Bitcoin mines, Saudi deals, a luxury jet—since his first term, Trump and his family have been accused of brazen profiteering through a wide range of schemes. David D. Kirkpatrick tallies up an estimate of how much they’re really making. Plus, Marc Fisher on D.C.’s nonexistent crime emergency. And, then:
Letter from the Editor
Dear Reader,
In 2016, the initiation fee to join Mar-a-Lago, the private club owned by Donald Trump, went for a hundred thousand dollars. As of last fall, it was set to go up to a million.
When it comes to the art of turning public office into personal profit, President Trump is, as one ethics-reform advocate put it, “a unicorn.” He and his family have proved unusually adept at finding ways to make money off the Presidency, whether by selling “Gulf of America” hats for fifty dollars apiece or signing eye-popping business deals in the Persian Gulf.
Returned to power in Washington, Trump and his family seem to have grown only more brazen. And yet the size of their monetary gains that can be linked directly to the Presidency has thus far remained largely unknown. We know that the Trump family is richer than it was when the President first took office, but by how much?
In other words: What’s the number?
For our latest issue, the investigative reporter David D. Kirkpatrick does the math, adding up disclosure forms, public statements, and other receipts. Kirkpatrick set out to create a fair, dispassionate tally of Trump’s two terms so far. The resulting report is the most thorough accounting yet of the extent of the profiteering by the First Family.
Kirkpatrick’s work is illuminating. Some of the more commonly cited examples of possible corruption, like the former Trump International Hotel in Washington, situated just blocks from the White House, probably haven’t fattened the Trumps’ wallets at all. (Estimated gain: $0.) That private jet given by Qatar was a nice perk, but offers only relatively modest value. (Estimated gain: $150 million.) The family’s most lucrative ventures by far, Kirkpatrick reports, can be found in their various crypto investments. (Estimated gain: $2.37 billion.) Karoline Leavitt, the White House press secretary, said, “The claims that this President has profited from his time in office are absolutely absurd.”
Kirkpatrick’s final estimate is an astonishing $3.4 billion. He writes, “I was struck by the frantic, almost desperate pace of the Trump family’s efforts, as though they’re afraid to miss any opportunity. . . . They’ve sought those payments eagerly, and at a speed suggesting that they badly want—or need—the money.” This “thirst for cash,” he writes, “makes questions about conflicts of interest all the more pressing.”

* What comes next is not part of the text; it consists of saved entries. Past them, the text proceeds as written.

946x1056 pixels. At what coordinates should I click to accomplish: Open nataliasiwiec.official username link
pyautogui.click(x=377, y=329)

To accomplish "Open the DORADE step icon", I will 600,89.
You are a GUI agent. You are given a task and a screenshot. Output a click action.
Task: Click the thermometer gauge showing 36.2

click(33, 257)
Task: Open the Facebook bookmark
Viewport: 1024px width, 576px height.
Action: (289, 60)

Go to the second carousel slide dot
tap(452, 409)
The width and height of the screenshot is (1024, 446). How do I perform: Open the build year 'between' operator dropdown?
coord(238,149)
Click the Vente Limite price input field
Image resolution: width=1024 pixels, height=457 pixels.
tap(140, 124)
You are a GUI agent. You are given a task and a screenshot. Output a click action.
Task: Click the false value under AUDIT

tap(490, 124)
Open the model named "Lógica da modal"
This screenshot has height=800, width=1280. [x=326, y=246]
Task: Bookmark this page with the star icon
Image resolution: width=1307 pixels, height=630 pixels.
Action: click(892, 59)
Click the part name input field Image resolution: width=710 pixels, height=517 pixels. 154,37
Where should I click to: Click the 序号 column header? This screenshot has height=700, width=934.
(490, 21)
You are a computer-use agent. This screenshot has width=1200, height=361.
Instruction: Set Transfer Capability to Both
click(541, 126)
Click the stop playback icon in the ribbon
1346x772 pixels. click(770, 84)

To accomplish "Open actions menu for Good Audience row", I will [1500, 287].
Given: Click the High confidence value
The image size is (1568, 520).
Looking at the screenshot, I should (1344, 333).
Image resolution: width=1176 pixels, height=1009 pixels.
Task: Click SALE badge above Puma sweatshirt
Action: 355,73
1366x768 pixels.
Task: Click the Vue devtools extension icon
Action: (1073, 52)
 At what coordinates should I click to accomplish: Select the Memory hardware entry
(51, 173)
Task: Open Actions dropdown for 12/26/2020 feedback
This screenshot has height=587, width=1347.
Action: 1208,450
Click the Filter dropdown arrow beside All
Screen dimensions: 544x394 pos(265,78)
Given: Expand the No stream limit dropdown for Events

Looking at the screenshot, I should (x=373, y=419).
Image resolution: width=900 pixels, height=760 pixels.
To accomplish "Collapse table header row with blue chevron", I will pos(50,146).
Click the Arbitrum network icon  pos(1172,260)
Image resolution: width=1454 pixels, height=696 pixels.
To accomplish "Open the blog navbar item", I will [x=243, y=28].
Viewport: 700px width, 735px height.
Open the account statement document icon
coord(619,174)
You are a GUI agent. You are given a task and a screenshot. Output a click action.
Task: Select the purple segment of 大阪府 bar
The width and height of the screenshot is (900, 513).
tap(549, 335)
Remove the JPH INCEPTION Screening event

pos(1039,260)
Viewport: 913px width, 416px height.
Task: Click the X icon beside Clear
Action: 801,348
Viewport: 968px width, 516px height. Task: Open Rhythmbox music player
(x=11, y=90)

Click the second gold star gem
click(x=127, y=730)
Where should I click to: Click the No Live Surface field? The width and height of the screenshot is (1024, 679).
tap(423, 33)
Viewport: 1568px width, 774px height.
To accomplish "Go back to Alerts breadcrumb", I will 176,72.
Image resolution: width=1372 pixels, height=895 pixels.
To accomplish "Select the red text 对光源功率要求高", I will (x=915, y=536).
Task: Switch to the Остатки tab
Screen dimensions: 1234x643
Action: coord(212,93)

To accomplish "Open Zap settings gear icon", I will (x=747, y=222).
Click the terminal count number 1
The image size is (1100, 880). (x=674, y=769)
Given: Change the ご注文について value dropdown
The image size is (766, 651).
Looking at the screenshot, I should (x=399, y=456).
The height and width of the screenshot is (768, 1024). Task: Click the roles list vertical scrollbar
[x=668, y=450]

Our subscribers make reporting like this possible. If you aren’t already one, I hope that you will consider joining us today.
As ever,
David Remnick
Editor, The New Yorker
How Bad Is It?
President Trump is deploying the National Guard in Washington, D.C., and taking over the city’s police force for the next thirty days.
How bad is it? “This is troops-in-the-streets, shades-of-authoritarian rule bad,” Marc Fisher, an associate editor and columnist at the Washington Post, told us. “Legally, it’s not quite as bad,” he said, pointing out that the President does have the authority to control the National Guard in D.C. and temporarily take over the city’s police department during an emergency. However—“this is where it gets ugly,” Fisher said. There is no clear emergency in this case: violent crime in D.C. reached a thirty-year low last year, according to the U.S. Attorney, and is down twenty-six per cent in 2025 compared to 2024, based on statistics from the Metropolitan Police Department. “The Administration,” he said, “is making this move by—forgive me—trumping up a crime emergency where one doesn’t exist.”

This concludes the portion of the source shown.